SUPPLIED PASSAGE ▸
Primary education is compulsory and free in government-run schools. There are many secondary schools, a teacher-training college, a medical school, a nursing school, and a branch of the University of the West Indies. Literacy is estimated at nearly 90 percent.
Carib material culture remains evident in the production and use of dugout canoes and intricate woven baskets. The Carib community underwent a cultural renaissance in the 1990s with the opening of a cultural centre in Roseau and increased tourist interest in Carib art and traditions. The government’s cultural agencies have encouraged the revival of slavery-era traditions, which had almost died out, including Afro-French dances, drama, music, and costumes. France remains an important cultural influence in Dominica because of its linguistic legacy and the proximity of Martinique and Guadeloupe, and Dominica’s French-influenced creole was revived in the 1980s and ’90s with the publication of a dictionary and other texts. Other legacies are the predominance of Roman Catholicism—unusual in a former British colony—and Dominica’s French-influenced cuisine, which features local fish and vegetables.
The Dominica Museum, in Roseau, features exhibits on the island’s natural history, economy, culture, and history. Dominica produced two well-known novelists in the 20th century, both of whom were Creole. Jean Rhys (1890–1979) was famous for Wide Sargasso Sea (1966), a broodingly atmospheric novel set on an island that is clearly Dominica. Her contemporary Phyllis Shand Allfrey (1908–86) became known for The Orchid House (1953), which tells of the physical and spiritual decadence of a white planter family in Dominica. As well as writing fiction, Allfrey was a politician, cofounding the Dominica Labour Party and serving as a minister in the West Indies Federation, and a poet, celebrating her island’s natural beauty in poems such as “The Child’s Return.”

PROVIDED DATA ▸

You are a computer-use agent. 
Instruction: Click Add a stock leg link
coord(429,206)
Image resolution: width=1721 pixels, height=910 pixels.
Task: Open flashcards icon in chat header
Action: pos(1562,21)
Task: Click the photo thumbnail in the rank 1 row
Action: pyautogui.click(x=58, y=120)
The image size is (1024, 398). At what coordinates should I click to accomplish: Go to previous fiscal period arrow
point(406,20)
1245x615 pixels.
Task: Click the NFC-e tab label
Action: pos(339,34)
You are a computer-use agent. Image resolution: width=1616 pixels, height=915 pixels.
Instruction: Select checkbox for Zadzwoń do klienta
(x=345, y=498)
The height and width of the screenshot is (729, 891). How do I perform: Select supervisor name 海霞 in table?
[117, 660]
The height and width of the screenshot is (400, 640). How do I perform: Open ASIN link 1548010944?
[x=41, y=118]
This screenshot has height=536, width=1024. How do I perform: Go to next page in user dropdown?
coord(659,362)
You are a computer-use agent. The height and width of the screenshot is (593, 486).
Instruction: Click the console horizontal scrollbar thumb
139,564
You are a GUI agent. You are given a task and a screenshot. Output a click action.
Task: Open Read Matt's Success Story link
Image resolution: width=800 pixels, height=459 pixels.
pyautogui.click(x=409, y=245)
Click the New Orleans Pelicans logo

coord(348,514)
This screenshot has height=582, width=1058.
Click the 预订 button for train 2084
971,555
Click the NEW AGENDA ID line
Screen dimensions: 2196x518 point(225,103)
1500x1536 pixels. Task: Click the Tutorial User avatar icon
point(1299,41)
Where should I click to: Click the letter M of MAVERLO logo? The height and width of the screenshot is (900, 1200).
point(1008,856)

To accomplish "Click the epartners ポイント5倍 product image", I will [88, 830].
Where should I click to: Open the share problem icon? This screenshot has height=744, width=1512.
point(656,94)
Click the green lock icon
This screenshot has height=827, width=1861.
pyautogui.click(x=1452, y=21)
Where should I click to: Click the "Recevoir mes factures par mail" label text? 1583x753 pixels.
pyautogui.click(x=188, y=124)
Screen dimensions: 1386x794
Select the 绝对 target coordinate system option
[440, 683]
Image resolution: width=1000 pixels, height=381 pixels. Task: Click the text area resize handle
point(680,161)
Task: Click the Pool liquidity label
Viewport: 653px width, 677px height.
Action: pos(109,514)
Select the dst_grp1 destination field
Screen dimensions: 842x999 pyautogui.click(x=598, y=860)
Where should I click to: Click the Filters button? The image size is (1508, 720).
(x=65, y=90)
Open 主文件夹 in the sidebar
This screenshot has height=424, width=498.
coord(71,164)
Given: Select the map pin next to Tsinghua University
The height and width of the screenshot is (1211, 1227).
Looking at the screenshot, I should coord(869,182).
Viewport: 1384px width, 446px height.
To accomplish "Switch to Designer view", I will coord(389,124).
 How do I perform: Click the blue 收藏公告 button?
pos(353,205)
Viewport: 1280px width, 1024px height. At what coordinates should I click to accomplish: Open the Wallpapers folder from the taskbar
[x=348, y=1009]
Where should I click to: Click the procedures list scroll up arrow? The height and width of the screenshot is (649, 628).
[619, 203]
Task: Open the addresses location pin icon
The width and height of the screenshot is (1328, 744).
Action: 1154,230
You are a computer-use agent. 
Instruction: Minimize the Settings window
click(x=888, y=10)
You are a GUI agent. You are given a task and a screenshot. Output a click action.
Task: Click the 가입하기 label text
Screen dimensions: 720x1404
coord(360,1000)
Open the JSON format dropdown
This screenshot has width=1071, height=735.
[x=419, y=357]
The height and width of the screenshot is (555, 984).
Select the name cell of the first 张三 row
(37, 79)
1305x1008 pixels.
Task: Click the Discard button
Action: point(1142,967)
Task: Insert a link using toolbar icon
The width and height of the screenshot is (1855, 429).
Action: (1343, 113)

WORK TO BE COMPLETED ▸ Write out the passage on Dominica word for word, between "Primary education is" and "nearly 90 percent.", inclusive.

EXERCISE ANSWER ▸
Primary education is compulsory and free in government-run schools. There are many secondary schools, a teacher-training college, a medical school, a nursing school, and a branch of the University of the West Indies. Literacy is estimated at nearly 90 percent.